Stored records
◆ ◆ ◆ ◆ ◆ ◆ ◆
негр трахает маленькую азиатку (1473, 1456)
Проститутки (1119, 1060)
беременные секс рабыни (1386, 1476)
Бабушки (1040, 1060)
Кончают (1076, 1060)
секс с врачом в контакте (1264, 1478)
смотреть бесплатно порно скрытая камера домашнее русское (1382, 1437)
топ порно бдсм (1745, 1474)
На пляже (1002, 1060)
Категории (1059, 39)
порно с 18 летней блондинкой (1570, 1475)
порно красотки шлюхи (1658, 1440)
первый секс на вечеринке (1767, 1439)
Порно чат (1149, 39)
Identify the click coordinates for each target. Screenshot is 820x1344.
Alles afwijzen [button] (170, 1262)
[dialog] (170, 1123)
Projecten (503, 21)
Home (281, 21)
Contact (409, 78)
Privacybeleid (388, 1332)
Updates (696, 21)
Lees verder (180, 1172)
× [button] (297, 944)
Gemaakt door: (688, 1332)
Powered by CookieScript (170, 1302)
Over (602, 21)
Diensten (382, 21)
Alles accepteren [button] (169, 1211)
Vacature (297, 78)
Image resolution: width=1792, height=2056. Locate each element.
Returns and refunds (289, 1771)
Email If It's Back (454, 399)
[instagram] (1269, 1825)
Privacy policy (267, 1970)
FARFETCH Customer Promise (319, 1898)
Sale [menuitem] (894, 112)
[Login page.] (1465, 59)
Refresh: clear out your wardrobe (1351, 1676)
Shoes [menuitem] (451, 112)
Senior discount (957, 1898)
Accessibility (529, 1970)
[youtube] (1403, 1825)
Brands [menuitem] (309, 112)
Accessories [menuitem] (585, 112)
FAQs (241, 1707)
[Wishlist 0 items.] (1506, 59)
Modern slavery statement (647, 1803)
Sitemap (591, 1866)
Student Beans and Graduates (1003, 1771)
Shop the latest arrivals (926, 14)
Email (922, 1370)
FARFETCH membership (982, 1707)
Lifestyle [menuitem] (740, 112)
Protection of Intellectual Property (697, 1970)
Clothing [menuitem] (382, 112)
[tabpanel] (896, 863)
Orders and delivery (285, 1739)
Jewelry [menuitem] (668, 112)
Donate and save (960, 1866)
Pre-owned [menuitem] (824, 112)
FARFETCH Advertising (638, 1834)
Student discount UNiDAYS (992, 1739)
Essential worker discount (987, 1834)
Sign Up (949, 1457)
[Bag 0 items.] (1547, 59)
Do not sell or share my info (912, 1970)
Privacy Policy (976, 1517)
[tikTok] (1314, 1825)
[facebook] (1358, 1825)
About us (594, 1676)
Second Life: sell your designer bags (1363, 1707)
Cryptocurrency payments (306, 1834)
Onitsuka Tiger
◆ ◆ ◆ ◆ ◆ ◆ ◆
> Work instruction:
Please determine how many lines in the entries contain the word "discount" and answer with the number alone.

> Result below:
3